### Document segment ###
Hooray for the correct iptables solution! 🍻

I had never heard of --ctorigdstport but I guess that is because I've not read about and tried every possible iptables extension and you're the first to mention it in this context to my knowledge.

I tested and this does indeed work:

$ docker run -d -p 7777:6379 --name data1 redis
$ docker run -d -p 8888:6379 --name data2 redis
$ sudo iptables -N DOCKER-USER-redis1
$ sudo iptables -A DOCKER-USER-redis1 -s 192.168.56.0/24 -p tcp -m tcp -j RETURN
$ sudo iptables -A DOCKER-USER-redis1 -j REJECT --reject-with icmp-port-unreachable
$ sudo iptables -N DOCKER-USER-redis2
$ sudo iptables -A DOCKER-USER-redis2 -s 10.0.24.0/24 -p tcp -m tcp -j RETURN
$ sudo iptables -A DOCKER-USER-redis2 -j REJECT --reject-with icmp-port-unreachable
$ sudo iptables -A DOCKER-USER -i eth0 -p tcp -m conntrack --ctorigdstport 7777 -j DOCKER-USER-redis1
$ sudo iptables -A DOCKER-USER -i eth0 -p tcp -m conntrack --ctorigdstport 8888 -j DOCKER-USER-redis2

I think an example like this belongs in the docs as it probably covers what 99% of users are looking for: the ability to expose ports using -p but still be able to control traffic to them using common filters like -s.

I created a request to update the Docker documentation regarding iptables.

https://github.com/docker/docker.github.io/issues/8087

The solution listed there in https://unrouted.io/2017/08/15/docker-firewall/
seems to be something similar, creating an additional iptables chain called FILTERS
to where chains INPUT and DOCKER-USER jump to.

@SystemParadox @colinmollenhour After testing --ctorigdstport I can confirm it works, but with a small caveat.

In my case, I have a dockerized PHP application on Apache listening on port 80. My rules allowing only 1.2.3.4 are as follows:

-A DOCKER-USER -s 1.2.3.4/32 -i eth0 -p tcp -m conntrack --ctorigdstport 80 -j ACCEPT
-A DOCKER-USER -i eth0 -p tcp -m conntrack --ctorigdstport 80 -j DROP

So my dropping rule is a bit more specific than yours, dropping only packets hitting my webserver — or so I thought. In fact, it was dropping packets directed to my webserver as well as packets returning with responses from requests made by PHP application to third-party servers.
###
_Exercises:_
A: Decide whether each statement agrees with the iptables thread, answering yes or no and quoting the words of the thread that settle it. (i) The first poster tested the --ctorigdstport rules and found that they work. (ii) The second redis container is published on host port 7777. (iii) The solution at unrouted.io creates an extra iptables chain called FILTERS.
B: Please answer these questions from the iptables thread, marking each answer with the same numeral:
(i) Which source subnet does the chain DOCKER-USER-redis2 let through?
(ii) On which port does the dockerized PHP application listen?
(iii) Which single address do the later rules allow?
C: Write out the iptables thread from "I created a" up to and including "a small caveat.", substituting "manual" for "documentation".
### Dataset entries ###
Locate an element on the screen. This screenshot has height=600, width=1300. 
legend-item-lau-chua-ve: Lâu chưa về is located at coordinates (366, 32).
###
### Dataset entries ###
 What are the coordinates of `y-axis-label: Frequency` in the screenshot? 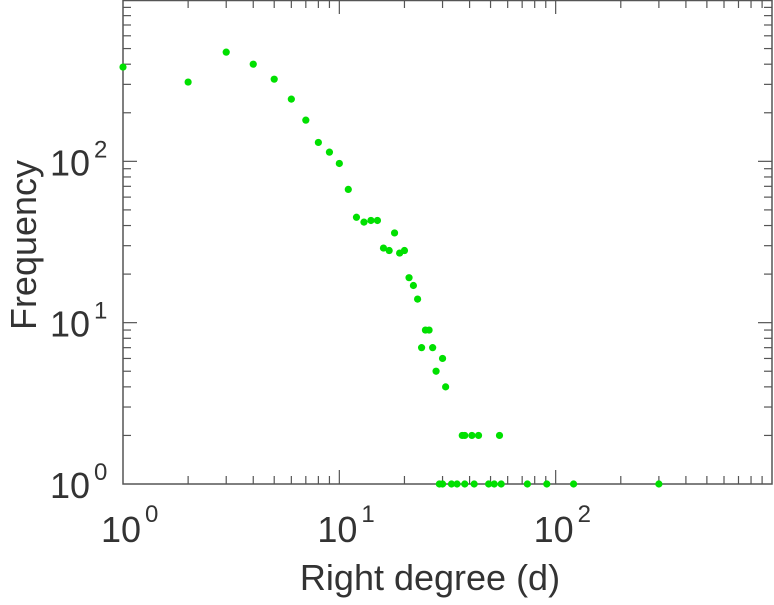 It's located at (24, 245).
###
### Dataset entries ###
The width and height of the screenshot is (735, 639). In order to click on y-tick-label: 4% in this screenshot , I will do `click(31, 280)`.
###
_Outputs for the tasks:_
A:
(i) Yes: "I tested and this does indeed work:"
(ii) No: "$ docker run -d -p 8888:6379 --name data2 redis"
(iii) Yes: "creating an additional iptables chain called FILTERS"

B:
(i) 10.0.24.0/24
(ii) Port 80
(iii) 1.2.3.4

C:
I created a request to update the Docker manual regarding iptables.

https://github.com/docker/docker.github.io/issues/8087

The solution listed there in https://unrouted.io/2017/08/15/docker-firewall/
seems to be something similar, creating an additional iptables chain called FILTERS
to where chains INPUT and DOCKER-USER jump to.

@SystemParadox @colinmollenhour After testing --ctorigdstport I can confirm it works, but with a small caveat.